The problem is that Lippe is overwhelmingly mild-mannered and naïve. He’s never been on a plane before and has a sexual relationship with his old school teacher (Sigourney Weaver, in a creepy, mothering way). As Cedar Rapids is a new experience for Lippe, his boss provides him with the aforementioned list of people to seek out and people to avoid. Only one name adorns the ‘Avoid’ side: Ziegler.
As events often do in these situations, Ziegler ends up in the same room as Lippe. His original roommate, Ronald Wilkes (Isiah Whitlock Jr., or Senator “Sheeeeeeeeeeeeeit” Davis from The Wire), volunteered them to put up an extra bed because of an overbooked hotel. Initially Lippe wants nothing to do with Ziegler. He’s under strict orders not to. But Ziegler wears him down, first getting him to drink, then to sing (Helms, by the way, has a tremendous voice) and, ultimately, to “dance with the tiger”. Lippe never seems to get any less naïve, but his innocence is sorely tested.
Along the way there’s your standard sub-plots of romance and corruption. Not much to see there; move along. There’s also a far bawdier third act, which seems to have seeped in from some Judd Apatow film being shot in a studio nearby. There’s prostitutes, hard drugs and Rob Corddry. This part has some of the film’s funniest moments, and it’s cool to see the characters far removed from their insurance conference safety zone, but it jars with the observed nature of all before it.
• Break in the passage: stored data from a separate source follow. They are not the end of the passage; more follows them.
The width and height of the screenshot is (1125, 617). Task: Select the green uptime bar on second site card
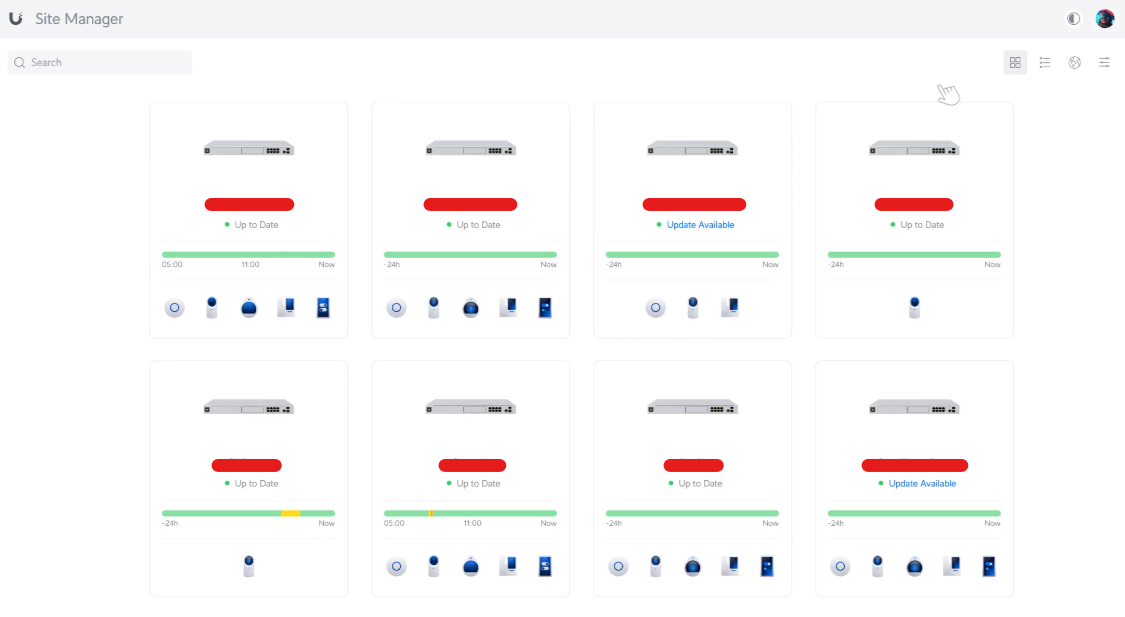470,254
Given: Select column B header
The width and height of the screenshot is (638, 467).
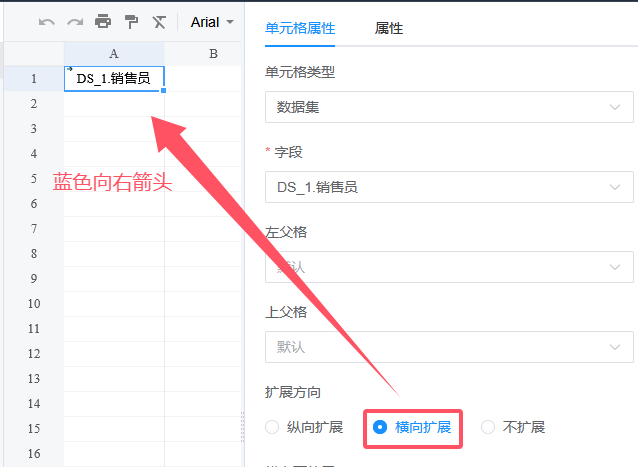Looking at the screenshot, I should click(212, 54).
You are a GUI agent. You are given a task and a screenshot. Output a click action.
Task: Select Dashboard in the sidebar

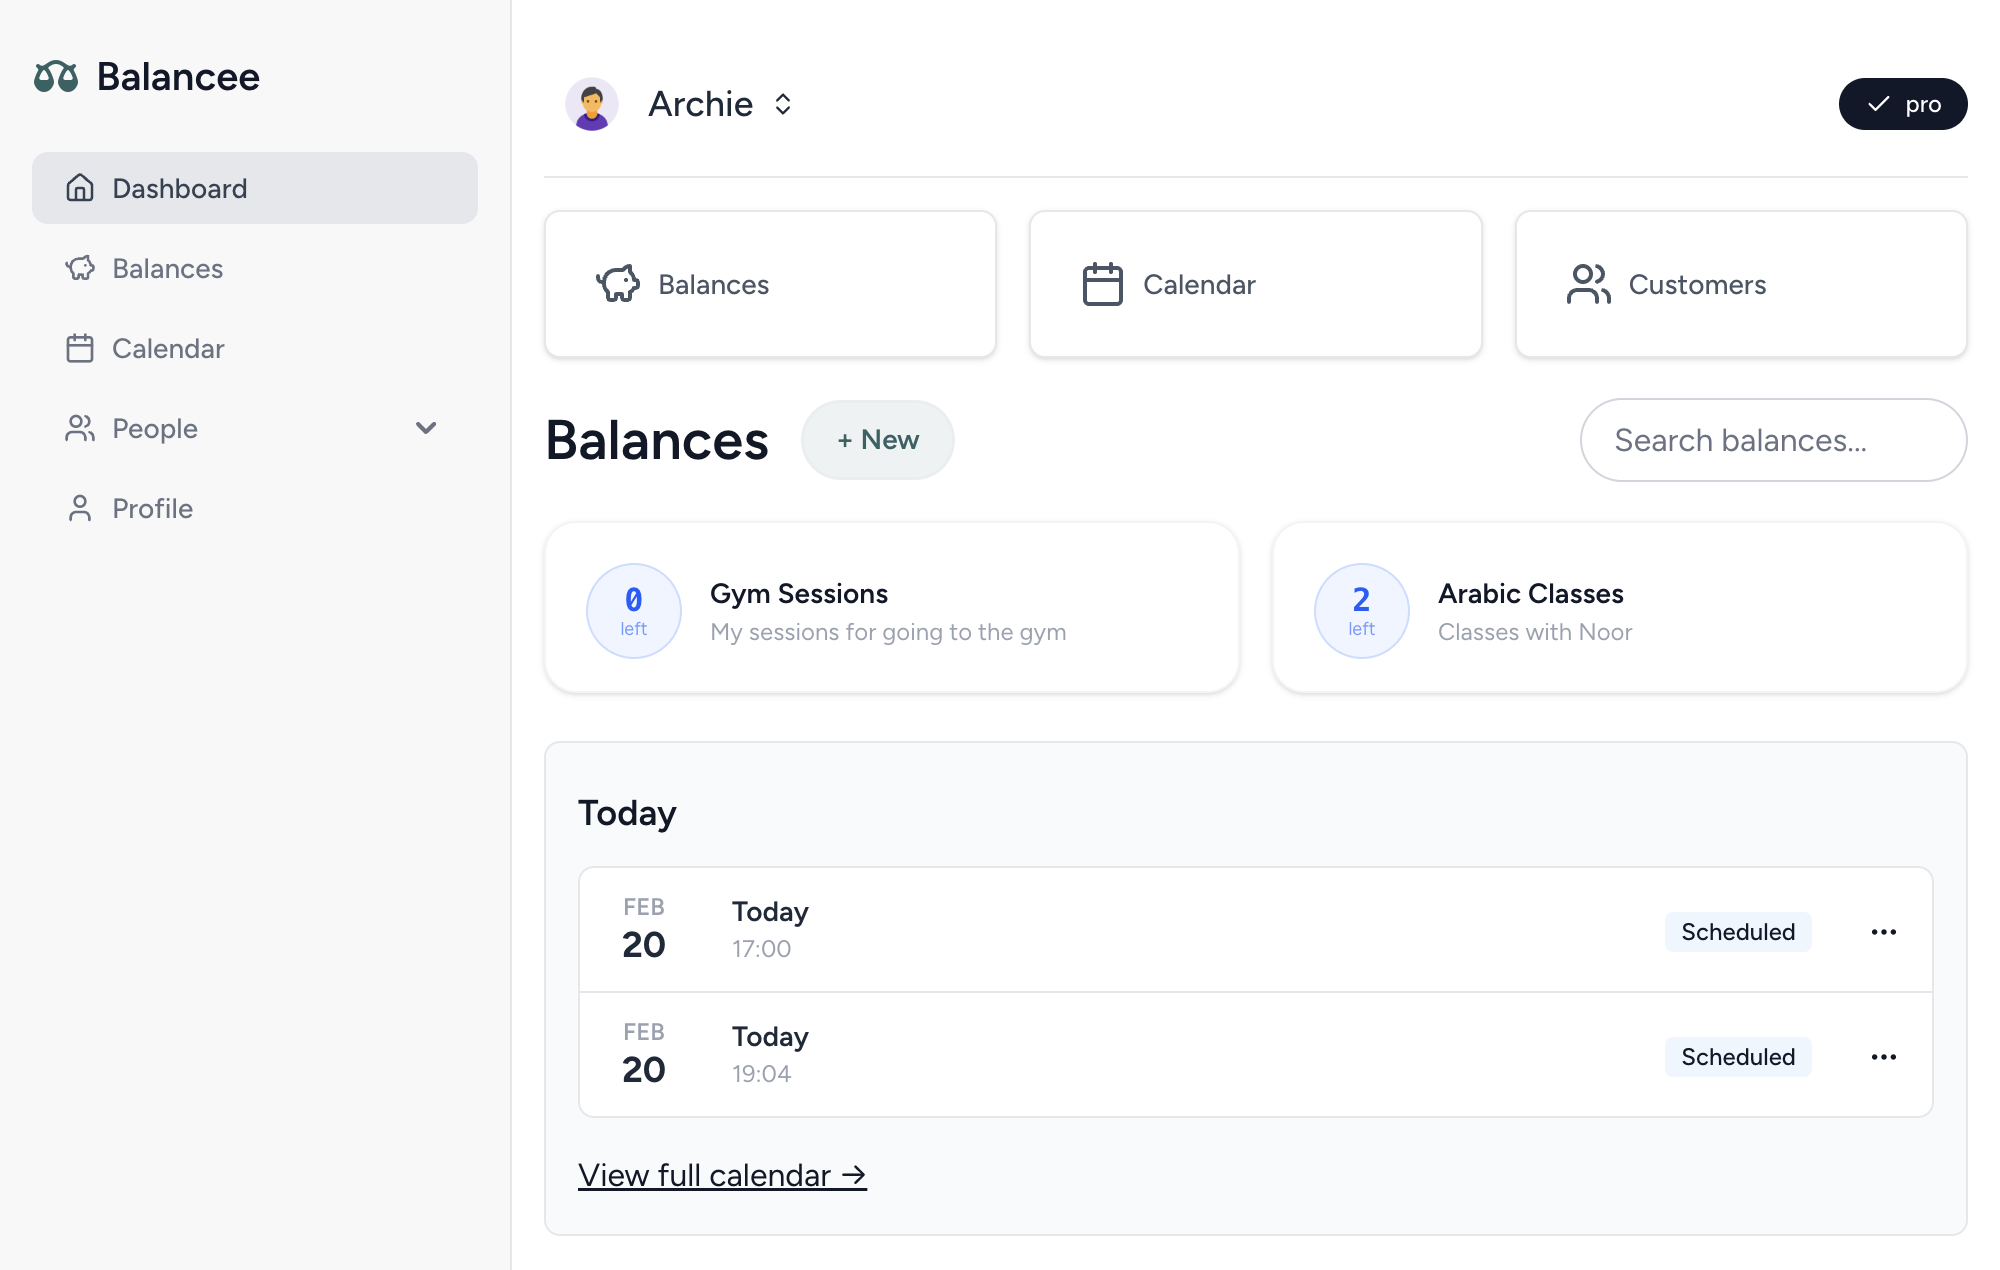(180, 188)
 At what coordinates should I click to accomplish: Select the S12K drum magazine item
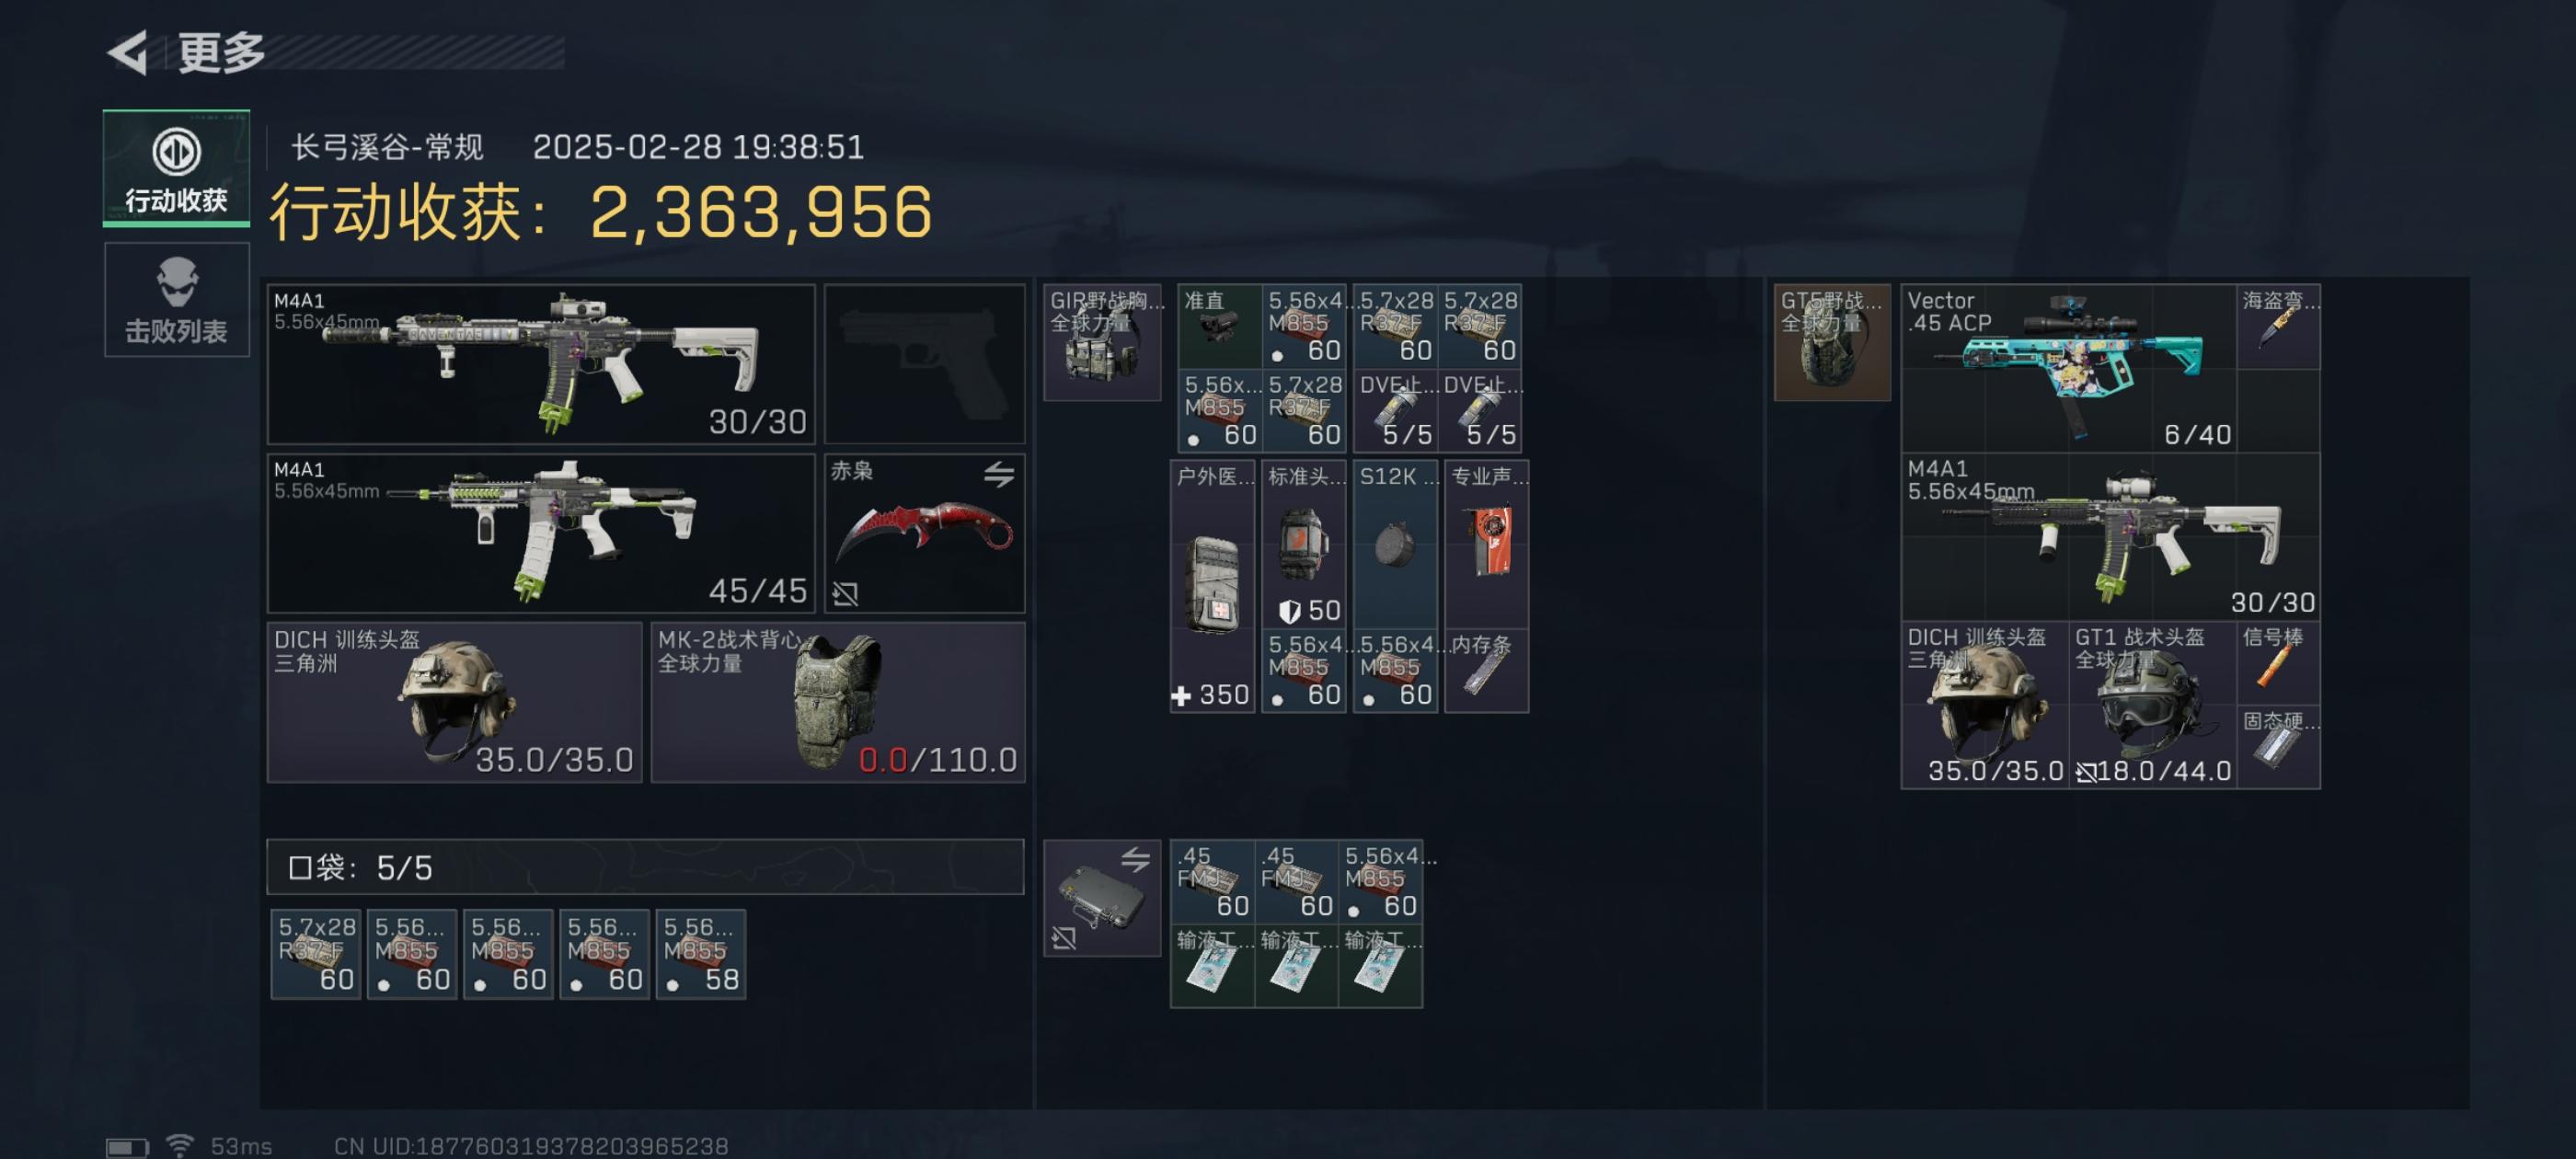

There is a very good film somewhere in Cedar Rapids, but it’s impossible to say where. Maybe if they ran more with the Lippe as a 40-Year Old Virgin character, but it’s hard to say if that would have worked. It would have been great to focus more on the three guys, Reilly, Helms and Whitlock, as their banter was very fluid – but the romantic sub-plot isn’t actually that bad. More Reilly overall would have been appreciated, but you’d run the risk of making him a caricature.
Near the end of the film in particular, Cedar Rapids highlights how important conferences are to these characters. Joan Ostrowski-Fox (Anne Heche) sees it as an escape from her family in a what-happens-in-Cedar-Rapids-stays-in-Cedar-Rapids kinda way. Yet she remains very likeable so you share her moral ambiguity. Ziegler’s recent divorce is also gently hinted at, and you get the sense Cedar Rapids lets him forget that void at home. There’s a sweet melancholy for the prostitute, Bree (Arrested Development’s Alia Shawkat) that stands outside Cedar Rapids’ entrance too. The place must be a good source of business; with a hotel full of people who don’t know each other and are far away from the people they do. It’s like a Freshers Week for grown-ups.
Maybe that’s it, then. If Cedar Rapids played for the darker, Pathos laughs in this world of three-night stand conferences, it wouldn’t be so forgettable. It isn’t bad, but in no way is it anything above ‘average’. Even then, that’s largely due to the quality of the cast.